__WHAT YOU WILL DO__: Extract every line of the material below that contains the string "This", treating uppercase and lowercase letters as distinct.

__GIVEN RECORDS__:
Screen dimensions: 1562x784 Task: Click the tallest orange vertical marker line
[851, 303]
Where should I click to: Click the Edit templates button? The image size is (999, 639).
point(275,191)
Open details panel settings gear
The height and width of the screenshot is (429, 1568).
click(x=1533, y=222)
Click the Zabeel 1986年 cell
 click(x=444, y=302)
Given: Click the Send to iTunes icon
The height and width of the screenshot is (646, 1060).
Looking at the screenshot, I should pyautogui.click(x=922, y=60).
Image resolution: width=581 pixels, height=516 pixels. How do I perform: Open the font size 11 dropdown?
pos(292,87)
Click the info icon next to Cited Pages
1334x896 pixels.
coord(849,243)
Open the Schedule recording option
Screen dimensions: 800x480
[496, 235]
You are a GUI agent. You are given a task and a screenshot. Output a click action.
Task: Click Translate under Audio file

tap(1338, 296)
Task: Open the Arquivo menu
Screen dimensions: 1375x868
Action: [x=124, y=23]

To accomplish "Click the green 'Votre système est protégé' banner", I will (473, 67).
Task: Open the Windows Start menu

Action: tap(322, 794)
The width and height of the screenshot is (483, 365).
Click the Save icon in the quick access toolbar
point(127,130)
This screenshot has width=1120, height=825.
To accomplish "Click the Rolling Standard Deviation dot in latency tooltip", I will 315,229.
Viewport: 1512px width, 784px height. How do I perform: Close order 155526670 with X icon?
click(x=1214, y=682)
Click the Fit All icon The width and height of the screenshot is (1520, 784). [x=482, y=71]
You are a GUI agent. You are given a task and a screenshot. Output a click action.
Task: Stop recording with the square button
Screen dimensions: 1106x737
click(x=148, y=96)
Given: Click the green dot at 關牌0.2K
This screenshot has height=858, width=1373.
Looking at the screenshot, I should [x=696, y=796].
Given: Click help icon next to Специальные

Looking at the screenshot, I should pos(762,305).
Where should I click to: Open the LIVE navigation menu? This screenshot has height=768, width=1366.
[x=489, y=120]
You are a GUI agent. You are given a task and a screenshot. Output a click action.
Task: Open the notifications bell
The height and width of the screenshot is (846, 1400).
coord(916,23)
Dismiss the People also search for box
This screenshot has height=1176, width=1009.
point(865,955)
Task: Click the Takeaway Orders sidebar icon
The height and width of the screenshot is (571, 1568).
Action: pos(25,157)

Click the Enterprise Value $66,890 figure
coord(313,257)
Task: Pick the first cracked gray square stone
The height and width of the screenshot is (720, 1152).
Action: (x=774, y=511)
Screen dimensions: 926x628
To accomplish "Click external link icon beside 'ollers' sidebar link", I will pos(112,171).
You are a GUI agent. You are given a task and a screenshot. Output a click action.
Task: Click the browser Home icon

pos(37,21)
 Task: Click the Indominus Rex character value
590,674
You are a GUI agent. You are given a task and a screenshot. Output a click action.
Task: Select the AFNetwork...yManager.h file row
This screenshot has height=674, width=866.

__TASK ANSWER__:
This screenshot has width=1120, height=825.
This screenshot has height=858, width=1373.
Where should I click to: Open the LIVE navigation menu? This screenshot has height=768, width=1366.
This screenshot has height=1176, width=1009.
This screenshot has height=674, width=866.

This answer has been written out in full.